Se Adão e Eva foram as primeiras pessoas do mundo, como tiveram netos? Será que seus filhos se casaram entre si?
Pergunta
Como Adão e Eva tiveram descendentes? Foi por meio de relações incestuosas?
Resposta
A Bíblia não explica como se desenvolveu a descendência de Adão e Eva.
Sabemos que Adão e Eva tiveram muitos filhos (Gn 5, 4), dos quais os
primeiros foram Caim e Abel (Gn 4, 1-2), e conhecemos também o fato do
fratricídio (Gn 4, 3-16) que levou uma descendência de Caim (malvada e
irreligiosa – Gn 4, 17-24) separada da descendência de Set (boa e
religiosa – Gn 5, 6-32), o filho “escolhido” por Deus (Gn 4, 25-26. 5,
3-4) para substituir Abel, do qual depois se chegará a Noé e o dilúvio.
Como se gerou essa descendência? Houve muitas hipóteses e todas
acabaram encontrando o problema do incesto (relações sexuais entre
parentes próximos), fruto de uma interpretação literal da Bíblia.
Para tentar mitigar o problema, foram buscadas muitas explicações: não
havia uma lei contra o incesto; viviam muitos anos e casar-se com
sobrinhos parece que era “menos grave” etc. Mas nenhuma delas deu uma
explicação convincente.
Felizmente, os dois últimos séculos de
estudos da Bíblia nos permitem compreender algumas coisas sobre ela que
nos ajudam a resolver dificuldades como esta.
Sobre como se deu a descendência de Adão e Eva, é preciso dizer duas coisas:
A primeira se refere ao gênero literário
dos primeiros capítulos do Gênesis. Os estudos deixam claro que Gn 1-11
não pode ser considerado uma narração histórica real. Não podemos achar
que esses capítulos sejam a crônica dos primeiros anos da história
humana.

=-=-=-=-=

◆ **Tarefas**:
a - Cite, sem alterações, a passagem do trecho selecionado que vai de "Para tentar mitigar" até "dificuldades como esta.".
b - Segundo o trecho selecionado, quais foram os primeiros filhos de Adão e Eva?

=-=-=-=-=

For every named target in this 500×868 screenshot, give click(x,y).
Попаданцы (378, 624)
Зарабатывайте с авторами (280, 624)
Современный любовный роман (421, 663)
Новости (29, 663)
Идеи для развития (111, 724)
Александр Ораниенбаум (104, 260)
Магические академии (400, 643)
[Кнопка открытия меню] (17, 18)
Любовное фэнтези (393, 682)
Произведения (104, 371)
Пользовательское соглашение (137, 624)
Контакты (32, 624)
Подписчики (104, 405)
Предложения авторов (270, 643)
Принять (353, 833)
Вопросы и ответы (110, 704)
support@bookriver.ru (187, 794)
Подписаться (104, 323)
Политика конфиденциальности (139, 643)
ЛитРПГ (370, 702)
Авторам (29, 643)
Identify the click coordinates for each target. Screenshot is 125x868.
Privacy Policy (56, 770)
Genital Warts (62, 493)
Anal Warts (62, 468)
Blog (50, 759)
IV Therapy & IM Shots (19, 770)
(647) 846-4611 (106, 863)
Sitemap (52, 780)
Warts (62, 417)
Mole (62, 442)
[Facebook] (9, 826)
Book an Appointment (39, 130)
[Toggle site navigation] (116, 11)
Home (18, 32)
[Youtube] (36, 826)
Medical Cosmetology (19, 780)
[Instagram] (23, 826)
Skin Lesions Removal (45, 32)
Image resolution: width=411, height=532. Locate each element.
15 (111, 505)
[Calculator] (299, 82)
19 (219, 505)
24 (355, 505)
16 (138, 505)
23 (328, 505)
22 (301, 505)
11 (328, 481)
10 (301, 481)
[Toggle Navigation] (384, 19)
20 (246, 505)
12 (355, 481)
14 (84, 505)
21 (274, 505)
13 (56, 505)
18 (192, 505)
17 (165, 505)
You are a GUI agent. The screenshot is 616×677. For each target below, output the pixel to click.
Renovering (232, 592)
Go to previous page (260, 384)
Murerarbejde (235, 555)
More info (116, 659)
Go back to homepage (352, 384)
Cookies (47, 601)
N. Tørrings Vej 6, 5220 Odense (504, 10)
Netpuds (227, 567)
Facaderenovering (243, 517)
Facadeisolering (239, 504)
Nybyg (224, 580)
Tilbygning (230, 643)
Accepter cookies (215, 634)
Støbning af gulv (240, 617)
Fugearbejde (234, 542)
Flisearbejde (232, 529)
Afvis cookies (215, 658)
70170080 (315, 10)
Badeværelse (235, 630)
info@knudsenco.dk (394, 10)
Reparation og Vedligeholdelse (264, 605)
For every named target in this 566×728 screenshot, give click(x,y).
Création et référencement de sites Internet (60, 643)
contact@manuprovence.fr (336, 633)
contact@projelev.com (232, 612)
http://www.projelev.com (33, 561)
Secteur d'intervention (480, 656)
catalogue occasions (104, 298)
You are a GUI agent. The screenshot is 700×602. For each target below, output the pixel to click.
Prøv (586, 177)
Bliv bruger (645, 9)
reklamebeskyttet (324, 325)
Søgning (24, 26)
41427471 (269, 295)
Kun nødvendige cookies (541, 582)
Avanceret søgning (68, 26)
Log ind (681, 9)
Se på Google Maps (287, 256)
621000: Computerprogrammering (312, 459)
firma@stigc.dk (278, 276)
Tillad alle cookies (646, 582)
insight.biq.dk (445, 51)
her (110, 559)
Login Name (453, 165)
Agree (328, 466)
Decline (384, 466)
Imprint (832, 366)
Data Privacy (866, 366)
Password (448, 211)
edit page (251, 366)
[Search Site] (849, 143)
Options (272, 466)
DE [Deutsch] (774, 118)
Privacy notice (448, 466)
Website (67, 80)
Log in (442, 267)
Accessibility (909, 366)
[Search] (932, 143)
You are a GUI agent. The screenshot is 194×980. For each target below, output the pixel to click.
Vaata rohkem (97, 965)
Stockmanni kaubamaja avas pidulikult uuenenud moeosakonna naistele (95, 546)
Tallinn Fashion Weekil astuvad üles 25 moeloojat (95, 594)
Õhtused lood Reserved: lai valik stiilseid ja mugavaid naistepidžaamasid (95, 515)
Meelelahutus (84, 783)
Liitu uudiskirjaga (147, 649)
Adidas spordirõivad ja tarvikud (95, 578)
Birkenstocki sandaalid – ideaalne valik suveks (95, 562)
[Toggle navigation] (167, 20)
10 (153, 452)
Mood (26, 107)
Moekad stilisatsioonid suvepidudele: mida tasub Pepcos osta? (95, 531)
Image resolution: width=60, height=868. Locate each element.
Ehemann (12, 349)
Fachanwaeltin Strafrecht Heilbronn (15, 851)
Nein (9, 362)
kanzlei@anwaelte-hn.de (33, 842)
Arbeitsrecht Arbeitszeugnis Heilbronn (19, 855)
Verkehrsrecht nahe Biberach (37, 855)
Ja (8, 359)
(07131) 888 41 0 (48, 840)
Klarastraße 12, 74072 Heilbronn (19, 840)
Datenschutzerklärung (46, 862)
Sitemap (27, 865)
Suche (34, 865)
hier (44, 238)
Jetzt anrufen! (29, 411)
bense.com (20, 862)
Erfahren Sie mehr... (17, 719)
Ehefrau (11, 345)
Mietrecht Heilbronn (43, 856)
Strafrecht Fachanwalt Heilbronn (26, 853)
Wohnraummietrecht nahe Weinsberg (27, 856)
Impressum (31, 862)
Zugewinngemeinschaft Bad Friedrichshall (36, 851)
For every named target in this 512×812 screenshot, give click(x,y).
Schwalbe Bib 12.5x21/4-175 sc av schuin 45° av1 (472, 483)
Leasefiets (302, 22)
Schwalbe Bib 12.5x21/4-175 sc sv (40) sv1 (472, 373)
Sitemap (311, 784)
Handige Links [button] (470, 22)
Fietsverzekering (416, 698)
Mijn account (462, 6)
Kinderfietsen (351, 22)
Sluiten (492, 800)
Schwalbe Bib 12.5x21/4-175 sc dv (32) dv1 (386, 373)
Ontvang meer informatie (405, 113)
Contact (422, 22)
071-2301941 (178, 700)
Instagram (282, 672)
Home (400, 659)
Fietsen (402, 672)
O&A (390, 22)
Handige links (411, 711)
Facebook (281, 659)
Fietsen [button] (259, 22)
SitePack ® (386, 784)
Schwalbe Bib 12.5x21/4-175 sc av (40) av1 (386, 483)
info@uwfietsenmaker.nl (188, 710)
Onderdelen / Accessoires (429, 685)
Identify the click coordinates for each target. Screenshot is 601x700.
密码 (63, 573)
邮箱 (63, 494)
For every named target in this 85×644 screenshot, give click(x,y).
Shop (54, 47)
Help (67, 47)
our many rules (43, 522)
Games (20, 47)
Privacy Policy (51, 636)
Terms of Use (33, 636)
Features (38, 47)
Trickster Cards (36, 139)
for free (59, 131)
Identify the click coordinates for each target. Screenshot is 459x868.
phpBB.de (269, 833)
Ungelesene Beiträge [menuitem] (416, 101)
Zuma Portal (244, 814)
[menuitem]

=-=-=-=-=

◆ **Respostas por tarefa**:
a -
Para tentar mitigar o problema, foram buscadas muitas explicações: não
havia uma lei contra o incesto; viviam muitos anos e casar-se com
sobrinhos parece que era “menos grave” etc. Mas nenhuma delas deu uma
explicação convincente.
Felizmente, os dois últimos séculos de
estudos da Bíblia nos permitem compreender algumas coisas sobre ela que
nos ajudam a resolver dificuldades como esta.

b - Caim e Abel.